» Exercise instructions: Going through the data below, copy out each line where the word "width" shows up.
---- Material supplied
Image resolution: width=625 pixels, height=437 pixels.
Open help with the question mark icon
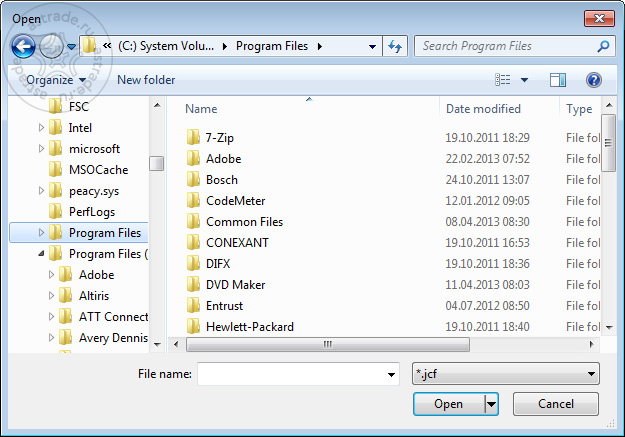[x=594, y=80]
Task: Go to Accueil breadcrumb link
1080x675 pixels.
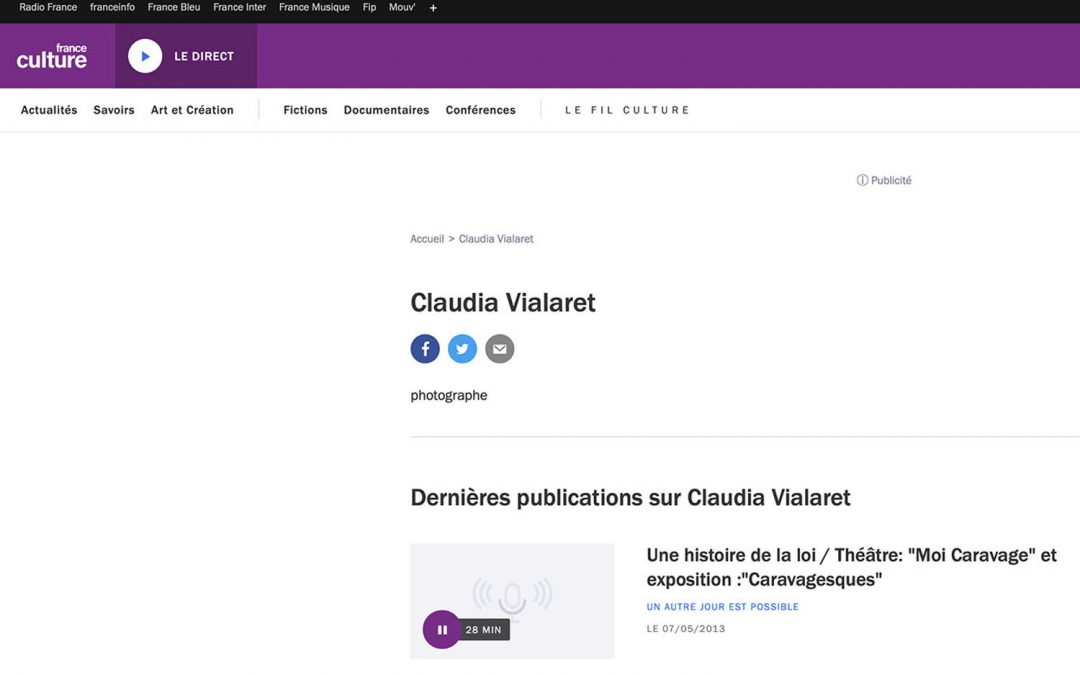Action: pyautogui.click(x=427, y=239)
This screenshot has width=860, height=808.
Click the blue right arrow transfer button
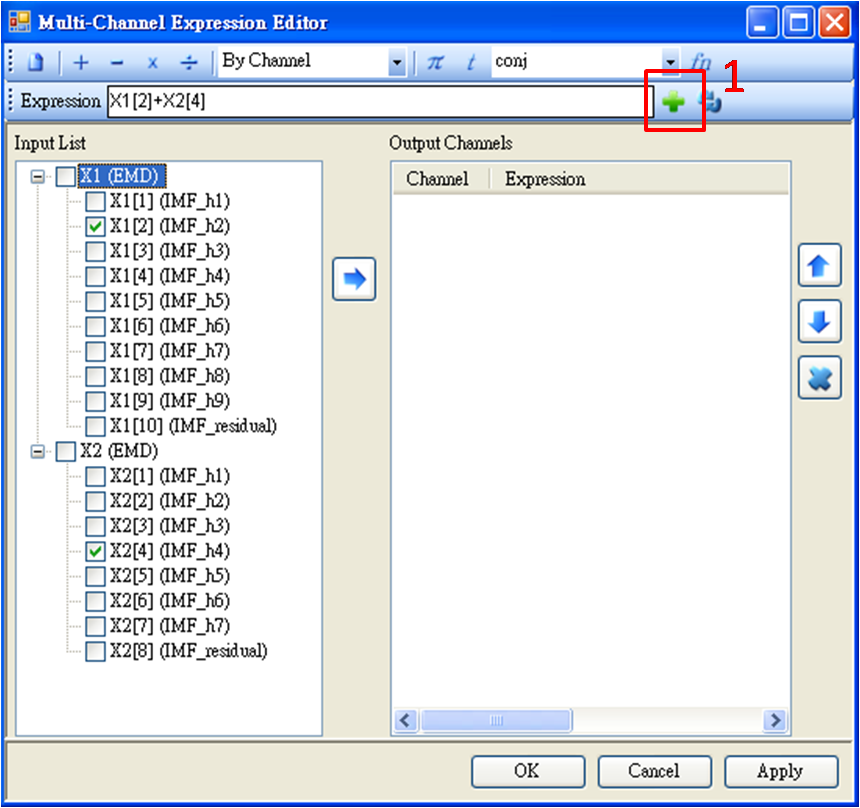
--------
» Reply:
Image resolution: width=625 pixels, height=437 pixels.
This screenshot has width=860, height=808.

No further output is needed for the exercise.